__Try it__. The entries are to be written out again with no differences.

__Records for this task__.
"""

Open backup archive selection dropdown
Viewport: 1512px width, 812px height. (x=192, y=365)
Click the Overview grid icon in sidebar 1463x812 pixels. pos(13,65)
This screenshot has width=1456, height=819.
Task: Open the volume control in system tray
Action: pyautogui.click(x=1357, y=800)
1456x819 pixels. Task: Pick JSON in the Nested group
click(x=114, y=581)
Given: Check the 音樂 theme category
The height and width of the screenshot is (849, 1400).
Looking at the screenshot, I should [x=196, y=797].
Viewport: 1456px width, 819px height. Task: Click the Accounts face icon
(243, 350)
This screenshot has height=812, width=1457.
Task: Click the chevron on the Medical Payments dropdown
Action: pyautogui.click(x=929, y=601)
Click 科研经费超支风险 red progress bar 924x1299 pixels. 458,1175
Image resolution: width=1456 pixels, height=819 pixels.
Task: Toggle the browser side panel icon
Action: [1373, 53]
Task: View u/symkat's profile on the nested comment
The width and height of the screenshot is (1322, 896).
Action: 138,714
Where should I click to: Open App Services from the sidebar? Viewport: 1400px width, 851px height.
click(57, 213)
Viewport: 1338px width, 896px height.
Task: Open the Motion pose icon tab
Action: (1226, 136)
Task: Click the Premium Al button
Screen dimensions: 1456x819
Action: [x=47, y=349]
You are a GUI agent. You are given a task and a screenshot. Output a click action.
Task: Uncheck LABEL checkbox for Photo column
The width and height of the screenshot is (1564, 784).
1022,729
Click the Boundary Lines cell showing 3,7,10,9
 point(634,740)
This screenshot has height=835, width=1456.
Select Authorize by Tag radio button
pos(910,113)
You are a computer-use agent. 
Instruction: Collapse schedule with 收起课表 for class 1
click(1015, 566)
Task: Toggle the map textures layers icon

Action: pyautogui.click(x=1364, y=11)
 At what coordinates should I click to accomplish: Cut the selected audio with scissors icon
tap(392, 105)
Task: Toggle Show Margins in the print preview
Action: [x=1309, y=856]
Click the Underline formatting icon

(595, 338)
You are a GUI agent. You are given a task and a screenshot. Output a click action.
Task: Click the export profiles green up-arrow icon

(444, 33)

"""

__Response below__.
Open backup archive selection dropdown
Viewport: 1512px width, 812px height. (x=192, y=365)
Click the Overview grid icon in sidebar 1463x812 pixels. pos(13,65)
This screenshot has width=1456, height=819.
Task: Open the volume control in system tray
Action: pyautogui.click(x=1357, y=800)
1456x819 pixels. Task: Pick JSON in the Nested group
click(x=114, y=581)
Given: Check the 音樂 theme category
The height and width of the screenshot is (849, 1400).
Looking at the screenshot, I should [x=196, y=797].
Viewport: 1456px width, 819px height. Task: Click the Accounts face icon
(243, 350)
This screenshot has height=812, width=1457.
Task: Click the chevron on the Medical Payments dropdown
Action: pyautogui.click(x=929, y=601)
Click 科研经费超支风险 red progress bar 924x1299 pixels. 458,1175
Image resolution: width=1456 pixels, height=819 pixels.
Task: Toggle the browser side panel icon
Action: [1373, 53]
Task: View u/symkat's profile on the nested comment
The width and height of the screenshot is (1322, 896).
Action: 138,714
Where should I click to: Open App Services from the sidebar? Viewport: 1400px width, 851px height.
click(57, 213)
Viewport: 1338px width, 896px height.
Task: Open the Motion pose icon tab
Action: (1226, 136)
Task: Click the Premium Al button
Screen dimensions: 1456x819
Action: [x=47, y=349]
You are a GUI agent. You are given a task and a screenshot. Output a click action.
Task: Uncheck LABEL checkbox for Photo column
The width and height of the screenshot is (1564, 784).
1022,729
Click the Boundary Lines cell showing 3,7,10,9
 point(634,740)
This screenshot has height=835, width=1456.
Select Authorize by Tag radio button
pos(910,113)
You are a computer-use agent. 
Instruction: Collapse schedule with 收起课表 for class 1
click(1015, 566)
Task: Toggle the map textures layers icon

Action: pyautogui.click(x=1364, y=11)
 At what coordinates should I click to accomplish: Cut the selected audio with scissors icon
tap(392, 105)
Task: Toggle Show Margins in the print preview
Action: [x=1309, y=856]
Click the Underline formatting icon

(595, 338)
You are a GUI agent. You are given a task and a screenshot. Output a click action.
Task: Click the export profiles green up-arrow icon

(444, 33)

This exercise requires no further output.